I have just started using Devonthink and DevonAgent and I trying to figure out exactly what is possible and the best way to use them.

Up until now I have extracted annual reports and presentations from company websites by downloading each manually. I have just started to use Devonthink to download all pdf’s from a company website and put them straight into Devonthink. This is a great time saver but I am wondering if I can make the process more efficient by using Devonagent.

Is it possible to have DevonAgent select all pdf’s from a website with the words “annual report” or “10-k” in the title and then have all these pdf’s imported into Devonthink?

Also, where can I get more information about plugins for DevonAgent. I have read the manual but I think that I need more information before I can fully understand what is going on with plugins. I noticed on this forum (http://www.devon-technologies.com/scripts/userforum/viewtopic.php?f=21&t=13148) that someone else was trying to use a plugin for the Edgar database. This would be useful to be able to search for, say all the 10-k for a particular company. The plugin given in the example will find a company but it does not seem to be able to find particular documents on the site. I am happy to try and amend this but need to be pointed in the right direction to learn exactly how to do it.

This should be scriptable. Do you want to download these PDF documents from one webpage or from a complete website (lots of webpages)? Could you please post a sample URL? Thanks!

The only available information right now is the manual (“Creating Your Own Plugins”, “XML Keys”).

From a complete website, for example: http://www.aigcorporate.com/investors/financial_reports.html

For example, on the AIG website above, I would like to download all 10-Q and 10-K from the Current tab, 2010,2009…2005.

Many thanks for your help.

This seems to be just one dynamic page, therefore you could use this script:


tell application "DEVONagent"
	try
		if not (exists browser 1) then error "No browser windows are open."
		set theSource to source of browser 1
		set theURL to URL of browser 1
		set theLinks to get links of theSource base URL theURL containing "Form 10"
		repeat with theLink in theLinks
			add download theLink
		end repeat
	on error error_message number error_number
		if the error_number is not -128 then display alert "DEVONagent" message error_message as warning
	end try
end tell

Another solution is to open the “Objects” pane of DEVONagent’s browser window and to select the “Documents” scanner.

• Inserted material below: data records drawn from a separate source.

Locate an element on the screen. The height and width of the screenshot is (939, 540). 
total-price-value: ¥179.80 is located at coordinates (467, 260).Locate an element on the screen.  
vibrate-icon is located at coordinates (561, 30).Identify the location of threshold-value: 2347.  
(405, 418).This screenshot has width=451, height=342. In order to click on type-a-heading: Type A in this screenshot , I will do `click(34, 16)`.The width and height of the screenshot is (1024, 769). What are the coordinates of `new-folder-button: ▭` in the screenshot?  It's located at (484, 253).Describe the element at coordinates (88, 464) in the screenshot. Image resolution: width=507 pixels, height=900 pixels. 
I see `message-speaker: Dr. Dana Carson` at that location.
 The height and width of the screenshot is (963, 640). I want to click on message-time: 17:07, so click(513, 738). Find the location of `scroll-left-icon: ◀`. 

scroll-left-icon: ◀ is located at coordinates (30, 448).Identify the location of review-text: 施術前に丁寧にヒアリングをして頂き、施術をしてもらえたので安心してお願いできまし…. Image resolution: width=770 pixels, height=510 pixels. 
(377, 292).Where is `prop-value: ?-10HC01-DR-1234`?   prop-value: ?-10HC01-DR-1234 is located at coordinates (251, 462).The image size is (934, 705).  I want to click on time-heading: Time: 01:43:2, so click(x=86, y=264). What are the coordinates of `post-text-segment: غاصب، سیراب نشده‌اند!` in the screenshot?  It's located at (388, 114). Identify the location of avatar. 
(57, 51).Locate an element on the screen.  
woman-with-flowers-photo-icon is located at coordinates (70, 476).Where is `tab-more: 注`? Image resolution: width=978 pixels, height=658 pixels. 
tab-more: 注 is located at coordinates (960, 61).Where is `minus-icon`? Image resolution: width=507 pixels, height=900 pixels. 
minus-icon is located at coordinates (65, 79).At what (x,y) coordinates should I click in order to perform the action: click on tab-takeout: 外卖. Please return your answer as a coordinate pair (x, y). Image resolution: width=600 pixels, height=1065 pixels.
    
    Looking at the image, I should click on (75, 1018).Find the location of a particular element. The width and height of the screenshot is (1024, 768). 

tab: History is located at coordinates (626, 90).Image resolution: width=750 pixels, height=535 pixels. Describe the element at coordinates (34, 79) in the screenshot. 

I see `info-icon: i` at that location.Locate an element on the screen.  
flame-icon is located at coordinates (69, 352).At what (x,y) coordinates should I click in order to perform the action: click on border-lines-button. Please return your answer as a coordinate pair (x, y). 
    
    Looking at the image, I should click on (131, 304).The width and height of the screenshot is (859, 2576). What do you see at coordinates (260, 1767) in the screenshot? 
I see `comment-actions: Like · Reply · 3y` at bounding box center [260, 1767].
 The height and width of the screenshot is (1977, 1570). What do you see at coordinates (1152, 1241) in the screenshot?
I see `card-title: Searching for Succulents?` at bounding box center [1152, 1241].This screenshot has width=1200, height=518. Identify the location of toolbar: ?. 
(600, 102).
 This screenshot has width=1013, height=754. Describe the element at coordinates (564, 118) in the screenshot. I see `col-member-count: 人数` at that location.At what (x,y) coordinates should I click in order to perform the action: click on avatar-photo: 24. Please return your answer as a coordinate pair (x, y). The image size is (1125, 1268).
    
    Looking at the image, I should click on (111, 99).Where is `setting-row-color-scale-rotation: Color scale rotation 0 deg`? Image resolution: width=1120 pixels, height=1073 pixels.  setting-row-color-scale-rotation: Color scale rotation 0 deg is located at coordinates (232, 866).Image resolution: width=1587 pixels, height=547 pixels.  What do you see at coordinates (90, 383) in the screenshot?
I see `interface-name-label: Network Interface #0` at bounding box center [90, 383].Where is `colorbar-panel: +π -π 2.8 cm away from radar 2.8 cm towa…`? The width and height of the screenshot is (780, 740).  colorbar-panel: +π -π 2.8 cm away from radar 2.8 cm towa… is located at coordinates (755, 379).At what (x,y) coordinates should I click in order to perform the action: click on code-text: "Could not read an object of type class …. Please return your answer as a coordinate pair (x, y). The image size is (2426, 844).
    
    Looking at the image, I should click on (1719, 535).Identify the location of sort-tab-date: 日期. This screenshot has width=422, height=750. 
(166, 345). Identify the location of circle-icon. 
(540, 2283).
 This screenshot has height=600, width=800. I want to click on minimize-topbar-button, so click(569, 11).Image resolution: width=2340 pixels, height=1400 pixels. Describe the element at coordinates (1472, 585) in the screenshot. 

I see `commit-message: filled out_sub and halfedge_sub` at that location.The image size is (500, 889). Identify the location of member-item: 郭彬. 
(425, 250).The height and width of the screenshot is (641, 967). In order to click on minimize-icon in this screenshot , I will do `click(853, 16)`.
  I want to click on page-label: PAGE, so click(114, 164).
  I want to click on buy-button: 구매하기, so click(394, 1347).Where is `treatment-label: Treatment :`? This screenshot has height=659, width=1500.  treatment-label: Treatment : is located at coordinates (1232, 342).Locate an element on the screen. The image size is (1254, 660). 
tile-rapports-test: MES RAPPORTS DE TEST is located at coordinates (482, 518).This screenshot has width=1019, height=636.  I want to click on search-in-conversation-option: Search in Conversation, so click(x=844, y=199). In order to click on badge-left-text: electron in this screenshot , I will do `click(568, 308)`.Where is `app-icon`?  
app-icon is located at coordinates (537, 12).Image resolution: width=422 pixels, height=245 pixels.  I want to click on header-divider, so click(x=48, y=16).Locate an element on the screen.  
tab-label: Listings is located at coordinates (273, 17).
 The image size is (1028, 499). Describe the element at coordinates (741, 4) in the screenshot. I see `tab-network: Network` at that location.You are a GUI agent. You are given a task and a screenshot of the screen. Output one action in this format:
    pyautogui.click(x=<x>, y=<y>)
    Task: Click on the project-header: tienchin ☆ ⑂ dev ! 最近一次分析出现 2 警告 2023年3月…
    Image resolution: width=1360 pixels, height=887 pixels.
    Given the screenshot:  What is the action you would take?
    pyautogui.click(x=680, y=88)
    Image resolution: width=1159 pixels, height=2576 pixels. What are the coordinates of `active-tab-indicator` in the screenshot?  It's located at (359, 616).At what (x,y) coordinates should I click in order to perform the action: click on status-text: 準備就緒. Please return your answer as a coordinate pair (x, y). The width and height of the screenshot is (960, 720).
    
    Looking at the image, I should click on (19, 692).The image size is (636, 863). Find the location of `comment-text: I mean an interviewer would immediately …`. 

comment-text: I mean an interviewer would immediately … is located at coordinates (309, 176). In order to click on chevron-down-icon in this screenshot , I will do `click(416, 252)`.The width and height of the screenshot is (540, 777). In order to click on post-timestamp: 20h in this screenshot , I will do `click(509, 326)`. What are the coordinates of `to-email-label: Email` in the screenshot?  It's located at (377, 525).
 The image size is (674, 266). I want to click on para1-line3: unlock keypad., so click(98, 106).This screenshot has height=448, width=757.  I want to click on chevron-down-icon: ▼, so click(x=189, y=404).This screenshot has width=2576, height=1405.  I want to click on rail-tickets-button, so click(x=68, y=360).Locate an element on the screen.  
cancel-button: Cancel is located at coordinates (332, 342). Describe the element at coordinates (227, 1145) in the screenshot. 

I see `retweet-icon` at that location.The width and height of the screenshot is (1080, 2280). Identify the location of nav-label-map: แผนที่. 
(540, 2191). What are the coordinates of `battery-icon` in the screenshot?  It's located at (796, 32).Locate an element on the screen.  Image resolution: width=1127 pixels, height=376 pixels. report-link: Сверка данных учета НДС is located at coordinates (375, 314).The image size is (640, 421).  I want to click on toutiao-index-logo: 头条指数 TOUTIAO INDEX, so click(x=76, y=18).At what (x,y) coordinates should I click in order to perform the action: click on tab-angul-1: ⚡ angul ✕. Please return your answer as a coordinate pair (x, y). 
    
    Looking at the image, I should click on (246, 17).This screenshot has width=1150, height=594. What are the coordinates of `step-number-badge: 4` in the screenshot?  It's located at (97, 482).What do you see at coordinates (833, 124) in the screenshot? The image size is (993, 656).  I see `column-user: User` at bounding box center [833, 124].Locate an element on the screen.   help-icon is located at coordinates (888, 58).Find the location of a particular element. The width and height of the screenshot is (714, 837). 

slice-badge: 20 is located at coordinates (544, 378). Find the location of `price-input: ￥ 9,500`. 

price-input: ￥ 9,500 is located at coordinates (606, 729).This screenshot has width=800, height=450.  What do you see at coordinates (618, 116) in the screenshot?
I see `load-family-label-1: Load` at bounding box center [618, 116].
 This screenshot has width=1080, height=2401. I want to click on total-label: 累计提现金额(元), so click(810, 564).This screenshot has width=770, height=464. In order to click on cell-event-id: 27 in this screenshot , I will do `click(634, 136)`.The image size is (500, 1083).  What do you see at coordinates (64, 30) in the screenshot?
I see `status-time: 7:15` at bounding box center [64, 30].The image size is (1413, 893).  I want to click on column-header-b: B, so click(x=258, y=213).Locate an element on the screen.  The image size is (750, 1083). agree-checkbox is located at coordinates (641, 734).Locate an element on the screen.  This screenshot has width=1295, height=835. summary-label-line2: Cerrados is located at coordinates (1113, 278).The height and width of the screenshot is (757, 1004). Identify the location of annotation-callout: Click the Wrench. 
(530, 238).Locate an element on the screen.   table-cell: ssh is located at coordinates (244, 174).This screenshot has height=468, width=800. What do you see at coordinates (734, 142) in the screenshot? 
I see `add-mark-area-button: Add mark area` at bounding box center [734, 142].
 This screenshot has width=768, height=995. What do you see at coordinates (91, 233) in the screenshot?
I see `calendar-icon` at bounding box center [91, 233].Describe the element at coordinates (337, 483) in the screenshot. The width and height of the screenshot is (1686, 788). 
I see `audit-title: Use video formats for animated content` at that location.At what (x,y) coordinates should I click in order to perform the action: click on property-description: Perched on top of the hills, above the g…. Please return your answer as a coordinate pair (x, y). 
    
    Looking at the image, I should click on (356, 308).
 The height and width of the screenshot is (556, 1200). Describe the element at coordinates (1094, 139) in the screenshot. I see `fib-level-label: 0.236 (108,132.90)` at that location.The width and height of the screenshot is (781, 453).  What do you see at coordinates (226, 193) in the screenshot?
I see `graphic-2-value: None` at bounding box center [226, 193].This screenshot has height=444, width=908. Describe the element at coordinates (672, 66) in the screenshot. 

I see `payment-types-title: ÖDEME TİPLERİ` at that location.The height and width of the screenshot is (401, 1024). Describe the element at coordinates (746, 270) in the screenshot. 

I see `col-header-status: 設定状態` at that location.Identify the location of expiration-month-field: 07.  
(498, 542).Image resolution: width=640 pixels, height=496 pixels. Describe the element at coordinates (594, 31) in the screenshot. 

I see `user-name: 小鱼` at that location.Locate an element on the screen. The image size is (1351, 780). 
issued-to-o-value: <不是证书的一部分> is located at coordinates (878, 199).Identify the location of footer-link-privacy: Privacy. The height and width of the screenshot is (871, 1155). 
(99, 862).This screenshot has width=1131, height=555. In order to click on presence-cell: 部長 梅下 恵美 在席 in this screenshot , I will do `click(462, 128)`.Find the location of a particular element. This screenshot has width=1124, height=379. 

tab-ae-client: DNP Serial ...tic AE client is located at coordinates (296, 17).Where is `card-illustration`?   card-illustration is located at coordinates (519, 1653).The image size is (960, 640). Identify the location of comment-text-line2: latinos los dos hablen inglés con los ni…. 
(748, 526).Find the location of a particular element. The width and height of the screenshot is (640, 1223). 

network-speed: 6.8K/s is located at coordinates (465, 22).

Then Option-click on all PDF documents which should be downloaded.

Thank you. I will give it a try.

With regard to your suggestion of using Devonagent, I don’t seem to get the results that I was expecting. Please could you describe in more detail how to do this. For example, what search criteria do you use, when you select the “settings” tab ( I assume that is what you mean), option clicking PDF documents did not seem to make any difference to just clicking PDF documents.

I realise these are probably basic questions but I am new to DevonAgent.

Thank you for your help.

Open the page aigcorporate.com/investors/f … ports.html in a browser window, then choose View > Objects or press Cmd-Shift-B. Now select the “Documents” scanner, it’s the one selected in the screenshot with 87 objects:

Bildschirmfoto 2011-06-01 um 13.29.37.png

Option-clicking on the documents adds them to the download manager.

Thank you. I can now see how it works. That is going to be really useful.